## Directive
Copy the rows between the line holding "has width=1280, height=920." and the line holding "At what (x,y)", inclusive, keeping each word as it is. Leave the pictures out of your copy.
Start of Dataset entries
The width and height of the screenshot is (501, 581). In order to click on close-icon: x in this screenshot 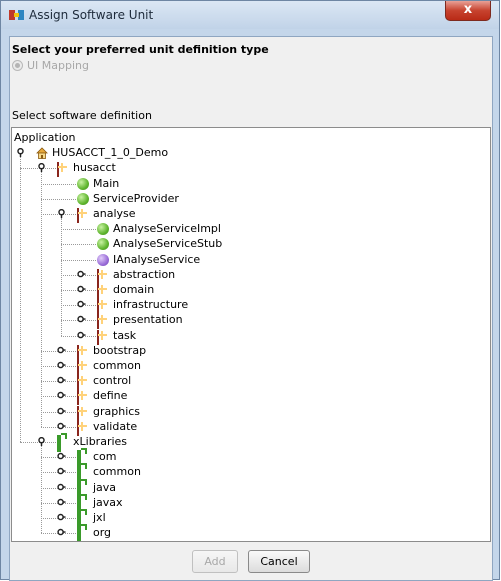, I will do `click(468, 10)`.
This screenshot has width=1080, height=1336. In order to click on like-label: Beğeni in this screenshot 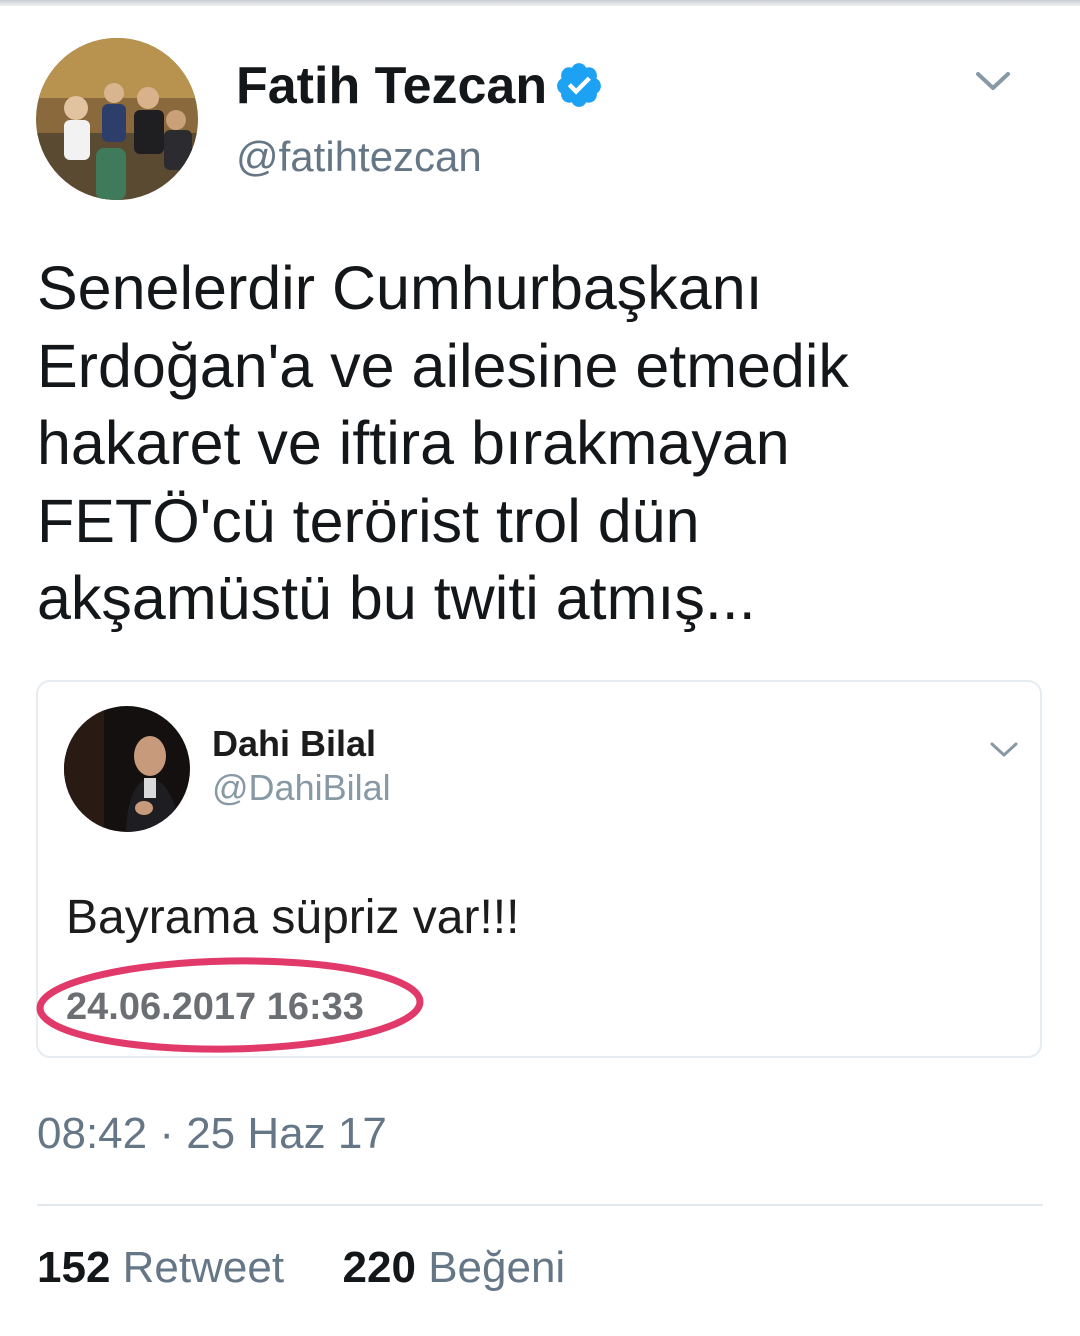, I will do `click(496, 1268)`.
End of Dataset entries
Start of Dataset entries
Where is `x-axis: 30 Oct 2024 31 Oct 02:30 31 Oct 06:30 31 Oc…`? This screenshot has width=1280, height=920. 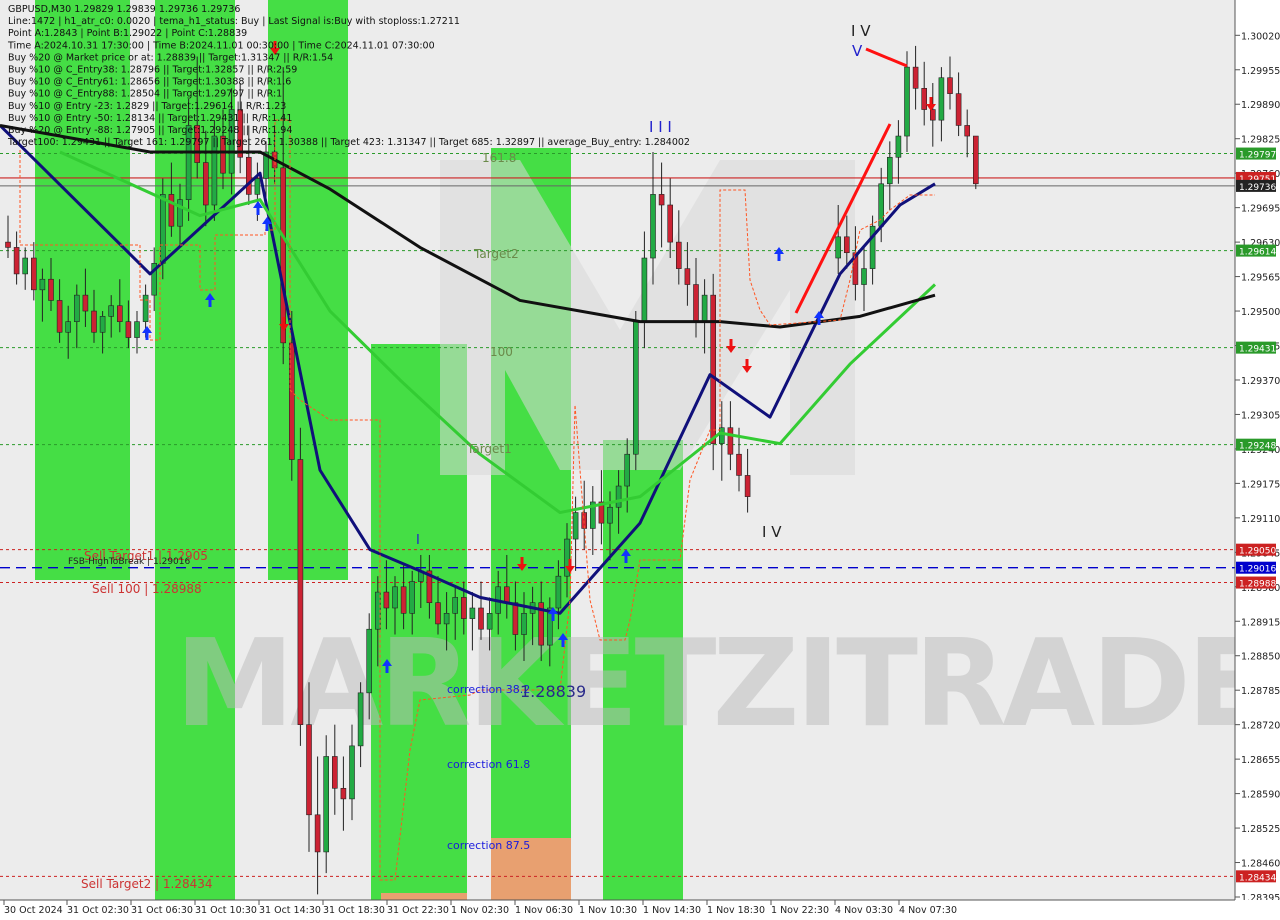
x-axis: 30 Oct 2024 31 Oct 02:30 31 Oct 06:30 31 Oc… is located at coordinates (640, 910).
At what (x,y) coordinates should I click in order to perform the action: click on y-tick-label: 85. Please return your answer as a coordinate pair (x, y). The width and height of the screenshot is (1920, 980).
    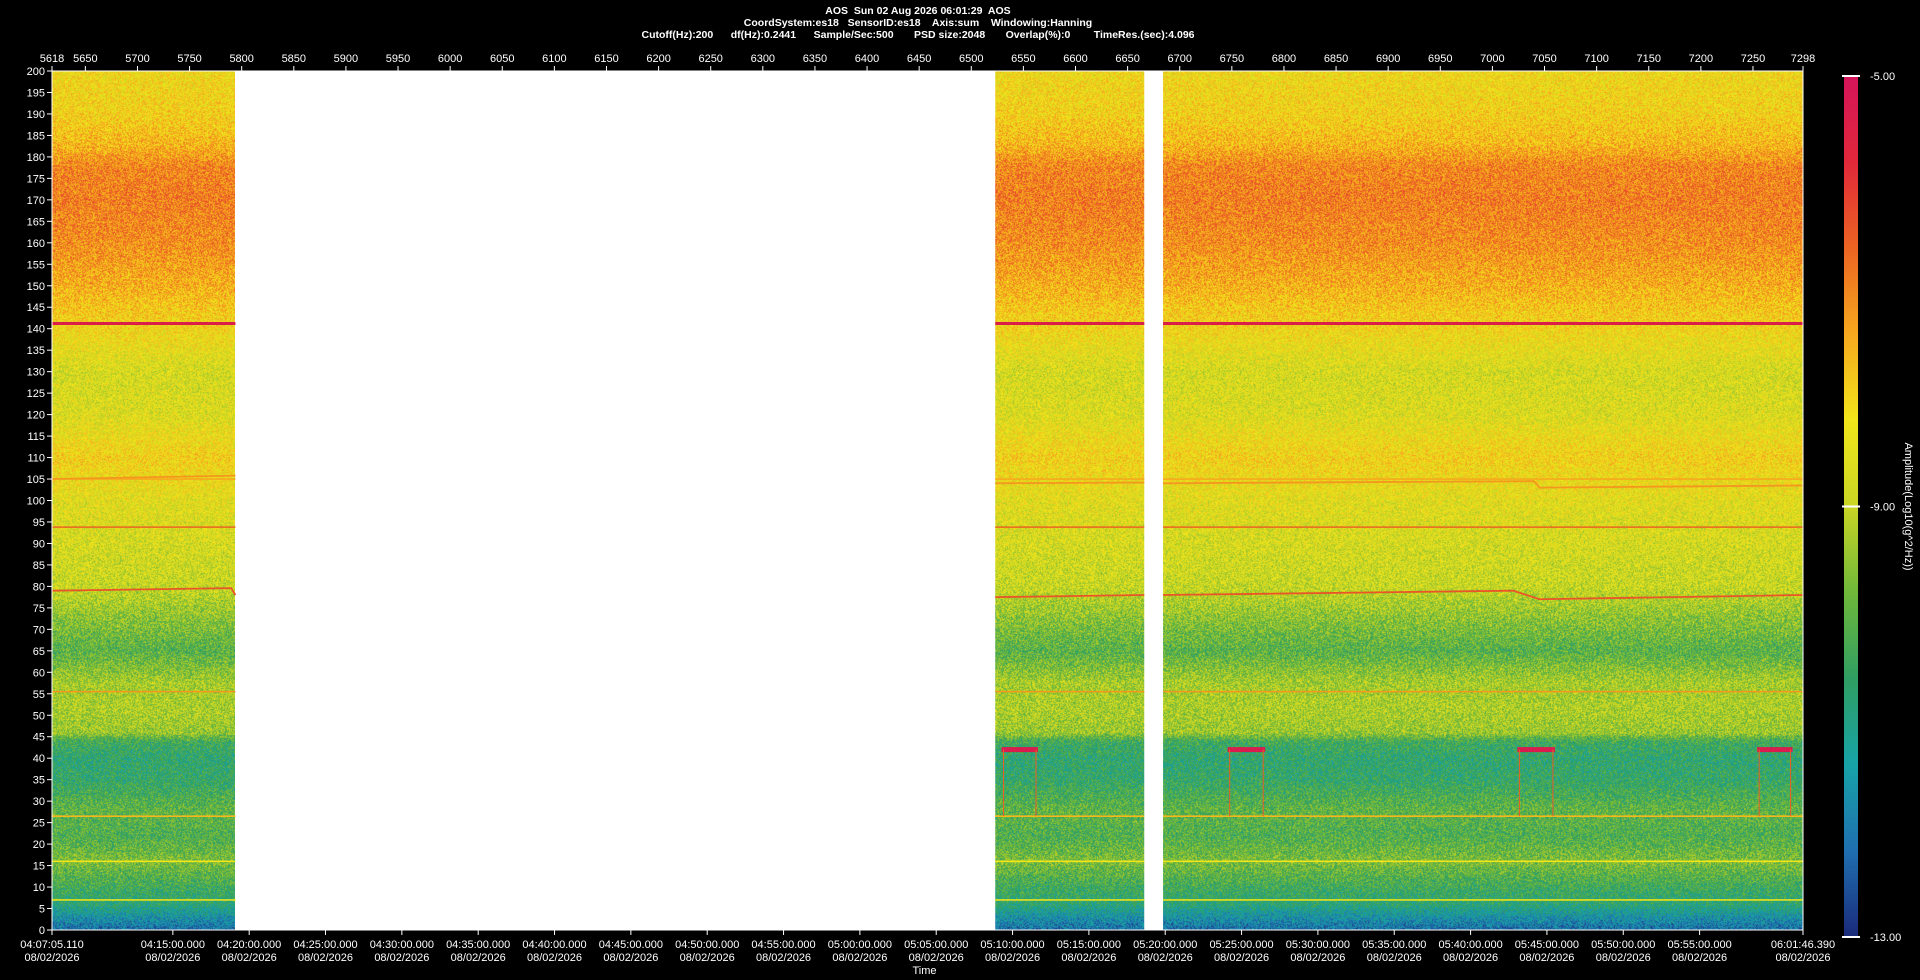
End of Dataset entries
Start of Dataset entries
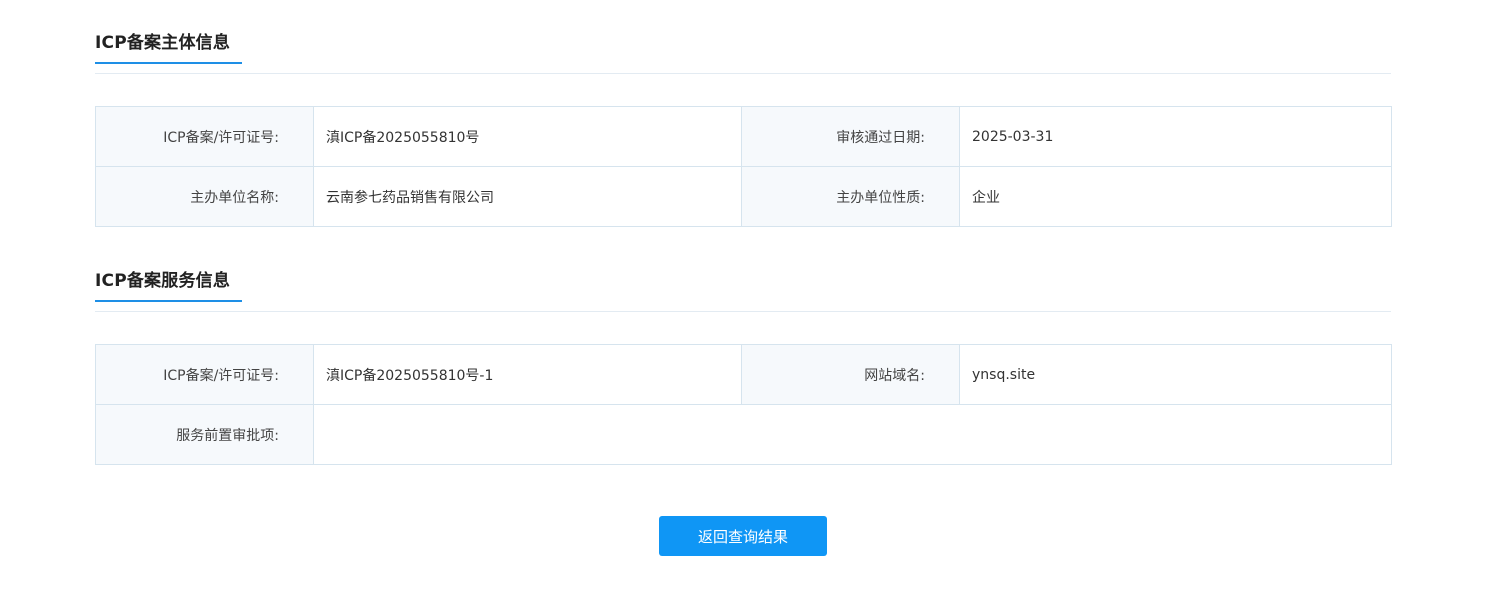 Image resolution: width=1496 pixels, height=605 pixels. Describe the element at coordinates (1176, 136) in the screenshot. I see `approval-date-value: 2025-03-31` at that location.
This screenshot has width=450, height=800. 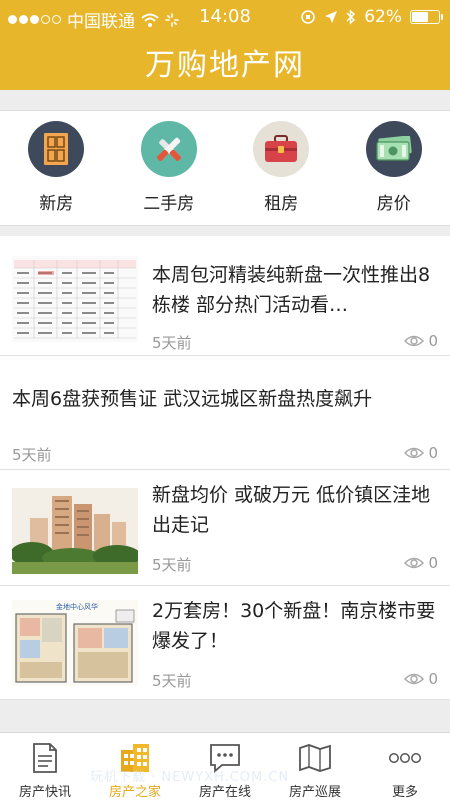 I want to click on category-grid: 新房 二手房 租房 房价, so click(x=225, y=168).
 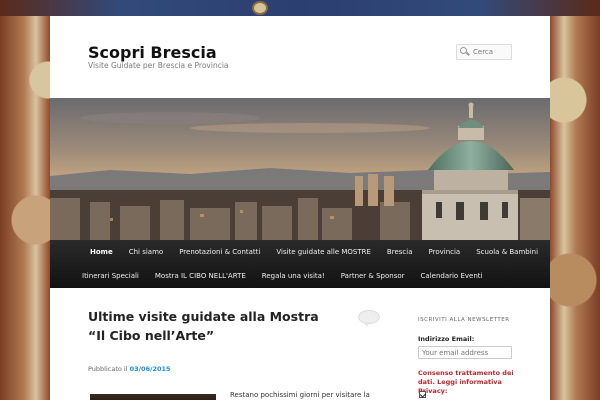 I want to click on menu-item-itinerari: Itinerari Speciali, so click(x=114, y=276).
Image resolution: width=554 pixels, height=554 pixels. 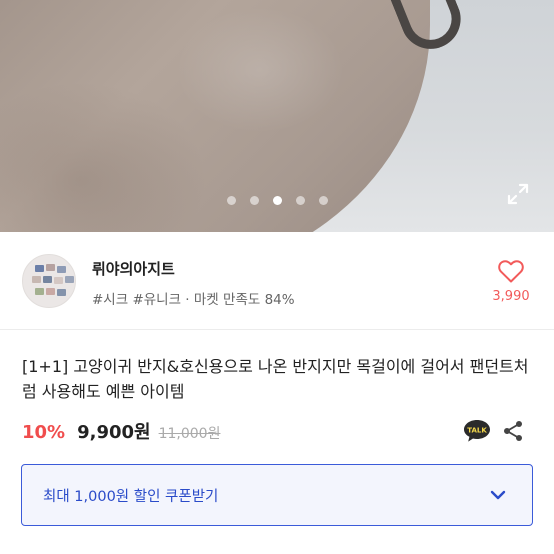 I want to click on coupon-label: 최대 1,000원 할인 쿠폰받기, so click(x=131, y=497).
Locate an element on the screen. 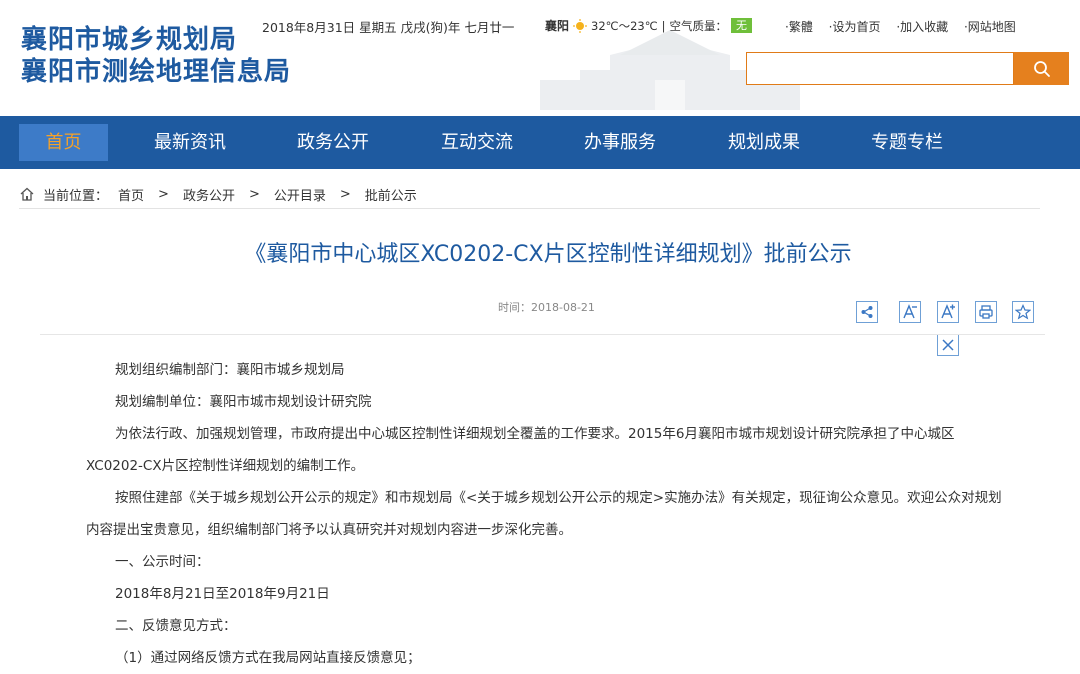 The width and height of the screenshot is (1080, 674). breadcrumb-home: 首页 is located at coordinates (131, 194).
End of Dataset entries
## Answer to this task
Where is `x-axis: 30 Oct 2024 31 Oct 02:30 31 Oct 06:30 31 Oc…`? This screenshot has width=1280, height=920. 
x-axis: 30 Oct 2024 31 Oct 02:30 31 Oct 06:30 31 Oc… is located at coordinates (640, 910).
At what (x,y) coordinates should I click in order to perform the action: click on y-tick-label: 85. Please return your answer as a coordinate pair (x, y). The width and height of the screenshot is (1920, 980).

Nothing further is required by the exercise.